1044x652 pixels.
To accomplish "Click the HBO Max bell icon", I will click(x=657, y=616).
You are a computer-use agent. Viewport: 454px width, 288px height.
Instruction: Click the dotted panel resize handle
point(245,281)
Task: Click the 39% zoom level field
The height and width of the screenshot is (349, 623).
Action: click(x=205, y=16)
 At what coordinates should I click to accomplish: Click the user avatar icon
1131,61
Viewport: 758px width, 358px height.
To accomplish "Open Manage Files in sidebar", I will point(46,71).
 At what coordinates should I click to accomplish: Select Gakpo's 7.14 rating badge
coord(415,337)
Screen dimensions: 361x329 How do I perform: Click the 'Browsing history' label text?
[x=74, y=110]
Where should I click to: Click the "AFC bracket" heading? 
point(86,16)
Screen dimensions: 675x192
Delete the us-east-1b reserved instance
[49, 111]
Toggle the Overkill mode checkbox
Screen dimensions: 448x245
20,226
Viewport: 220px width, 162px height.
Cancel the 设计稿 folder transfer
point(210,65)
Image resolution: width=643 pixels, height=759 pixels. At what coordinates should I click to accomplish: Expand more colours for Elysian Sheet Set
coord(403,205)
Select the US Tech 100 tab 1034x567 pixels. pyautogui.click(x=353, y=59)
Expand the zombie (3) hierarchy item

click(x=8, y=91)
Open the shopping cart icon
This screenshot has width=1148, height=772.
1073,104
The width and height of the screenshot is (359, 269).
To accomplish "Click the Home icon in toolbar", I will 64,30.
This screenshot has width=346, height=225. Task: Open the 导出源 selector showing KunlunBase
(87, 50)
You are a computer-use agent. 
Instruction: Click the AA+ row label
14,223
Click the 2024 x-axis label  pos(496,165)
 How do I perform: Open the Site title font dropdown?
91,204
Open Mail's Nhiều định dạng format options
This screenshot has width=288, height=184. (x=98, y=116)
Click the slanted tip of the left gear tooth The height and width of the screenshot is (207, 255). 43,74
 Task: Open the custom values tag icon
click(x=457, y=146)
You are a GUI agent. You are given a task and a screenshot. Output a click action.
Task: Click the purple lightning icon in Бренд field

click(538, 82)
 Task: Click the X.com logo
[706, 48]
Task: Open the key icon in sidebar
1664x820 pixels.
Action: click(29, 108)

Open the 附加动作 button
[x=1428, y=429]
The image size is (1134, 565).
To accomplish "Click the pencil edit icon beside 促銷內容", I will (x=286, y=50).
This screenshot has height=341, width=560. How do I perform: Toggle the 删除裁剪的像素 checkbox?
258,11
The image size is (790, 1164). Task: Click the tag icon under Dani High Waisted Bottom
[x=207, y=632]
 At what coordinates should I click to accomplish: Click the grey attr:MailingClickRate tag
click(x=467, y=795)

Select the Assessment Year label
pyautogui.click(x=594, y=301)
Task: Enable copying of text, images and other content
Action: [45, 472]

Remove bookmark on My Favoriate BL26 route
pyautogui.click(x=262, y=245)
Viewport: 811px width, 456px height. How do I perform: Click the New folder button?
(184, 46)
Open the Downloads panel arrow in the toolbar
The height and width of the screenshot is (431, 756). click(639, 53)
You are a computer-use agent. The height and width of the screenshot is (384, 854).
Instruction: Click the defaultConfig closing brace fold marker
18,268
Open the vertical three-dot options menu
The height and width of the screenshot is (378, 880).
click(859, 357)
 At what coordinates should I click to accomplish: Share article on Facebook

• **Task statement**: Could you write out every entry above exactly as it appears?

• **Output of the exercise**:
1044x652 pixels.
To accomplish "Click the HBO Max bell icon", I will click(x=657, y=616).
You are a computer-use agent. Viewport: 454px width, 288px height.
Instruction: Click the dotted panel resize handle
point(245,281)
Task: Click the 39% zoom level field
The height and width of the screenshot is (349, 623).
Action: click(x=205, y=16)
 At what coordinates should I click to accomplish: Click the user avatar icon
1131,61
Viewport: 758px width, 358px height.
To accomplish "Open Manage Files in sidebar", I will point(46,71).
 At what coordinates should I click to accomplish: Select Gakpo's 7.14 rating badge
coord(415,337)
Screen dimensions: 361x329 How do I perform: Click the 'Browsing history' label text?
[x=74, y=110]
Where should I click to: Click the "AFC bracket" heading? 
point(86,16)
Screen dimensions: 675x192
Delete the us-east-1b reserved instance
[49, 111]
Toggle the Overkill mode checkbox
Screen dimensions: 448x245
20,226
Viewport: 220px width, 162px height.
Cancel the 设计稿 folder transfer
point(210,65)
Image resolution: width=643 pixels, height=759 pixels. At what coordinates should I click to accomplish: Expand more colours for Elysian Sheet Set
coord(403,205)
Select the US Tech 100 tab 1034x567 pixels. pyautogui.click(x=353, y=59)
Expand the zombie (3) hierarchy item

click(x=8, y=91)
Open the shopping cart icon
This screenshot has width=1148, height=772.
1073,104
The width and height of the screenshot is (359, 269).
To accomplish "Click the Home icon in toolbar", I will 64,30.
This screenshot has width=346, height=225. Task: Open the 导出源 selector showing KunlunBase
(87, 50)
You are a computer-use agent. 
Instruction: Click the AA+ row label
14,223
Click the 2024 x-axis label  pos(496,165)
 How do I perform: Open the Site title font dropdown?
91,204
Open Mail's Nhiều định dạng format options
This screenshot has width=288, height=184. (x=98, y=116)
Click the slanted tip of the left gear tooth The height and width of the screenshot is (207, 255). 43,74
 Task: Open the custom values tag icon
click(x=457, y=146)
You are a GUI agent. You are given a task and a screenshot. Output a click action.
Task: Click the purple lightning icon in Бренд field

click(538, 82)
 Task: Click the X.com logo
[706, 48]
Task: Open the key icon in sidebar
1664x820 pixels.
Action: click(29, 108)

Open the 附加动作 button
[x=1428, y=429]
The image size is (1134, 565).
To accomplish "Click the pencil edit icon beside 促銷內容", I will (x=286, y=50).
This screenshot has height=341, width=560. How do I perform: Toggle the 删除裁剪的像素 checkbox?
258,11
The image size is (790, 1164). Task: Click the tag icon under Dani High Waisted Bottom
[x=207, y=632]
 At what coordinates should I click to accomplish: Click the grey attr:MailingClickRate tag
click(x=467, y=795)

Select the Assessment Year label
pyautogui.click(x=594, y=301)
Task: Enable copying of text, images and other content
Action: [45, 472]

Remove bookmark on My Favoriate BL26 route
pyautogui.click(x=262, y=245)
Viewport: 811px width, 456px height. How do I perform: Click the New folder button?
(184, 46)
Open the Downloads panel arrow in the toolbar
The height and width of the screenshot is (431, 756). click(639, 53)
You are a computer-use agent. The height and width of the screenshot is (384, 854).
Instruction: Click the defaultConfig closing brace fold marker
18,268
Open the vertical three-dot options menu
The height and width of the screenshot is (378, 880).
click(859, 357)
 At what coordinates should I click to accomplish: Share article on Facebook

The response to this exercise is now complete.